On the writing: I have played many well-written games, but this is the first one I replayed primarily so I could read it again. Additionally, this game has the most effective writing I've seen used in service of the traditional exploration-and-puzzles format. It guides and instructs. It tempts and discourages. It acts as both feedback and reward. The imagery and characterization are sensuous and vivid. The writing in this game is highly suggestive, in all senses of the word, and it performs all of these tricks simultaneously without ever sacrificing the mood or being too obviously symbolic. Granted, none of the tricks Eat Me uses are new--some of them are Text Adventure Narration 101--but I haven't played any other game that balances the text and the mechanics so perfectly while operating on so many levels. It is, in a word, harmonious. Every sentence has punch, not a single word feels wasted, and the game is a joy to read and interact with.

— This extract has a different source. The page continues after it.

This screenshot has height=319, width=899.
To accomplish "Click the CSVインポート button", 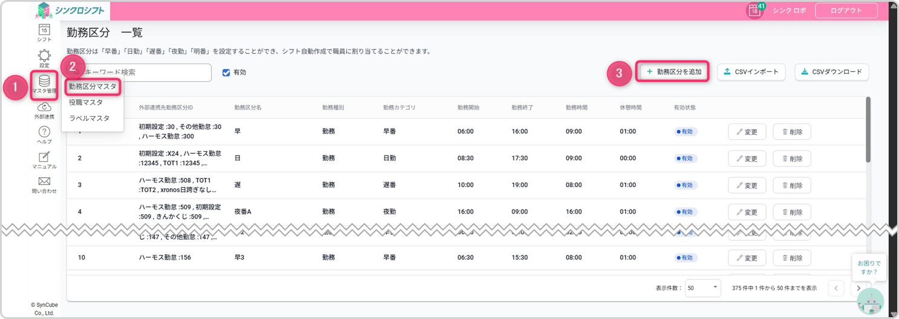I will click(751, 71).
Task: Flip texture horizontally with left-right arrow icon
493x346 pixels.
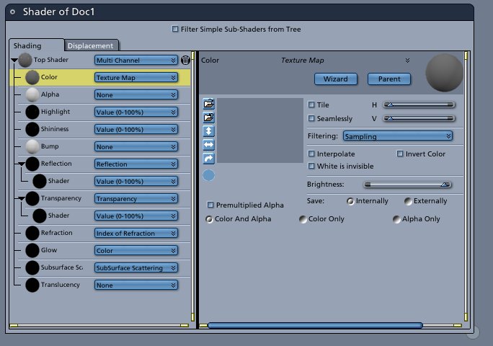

It helps, of course, that the game is so focused and small. In fact, if there's one major criticism to be made, it's that neither the puzzles nor the story are terribly complex. I forgive Eat Me in this regard for three reasons: one, it's framed as a fairy tale, and those traditionally don't have terribly complex stories either. Two, there's a lot of optional depth to explore (again: temptation, and complicity once the player starts digging). And three, Groover packs in a variety of escalating surprises as the main events unfold. Even if you guess what's going to happen next, there's probably another layer to reflect on, an alternative that you missed, or at least an amused sense of "okay, well, I didn't expect things to go quite THAT far" afterward.
In the end, Eat Me works better as a simulation than as a captivating tale. It's a slice of Wonderland, a little model of a creepy fantasy world that you can inhabit and play around in for a while, rather than a satisfying story proper. But few games do it better or with more style.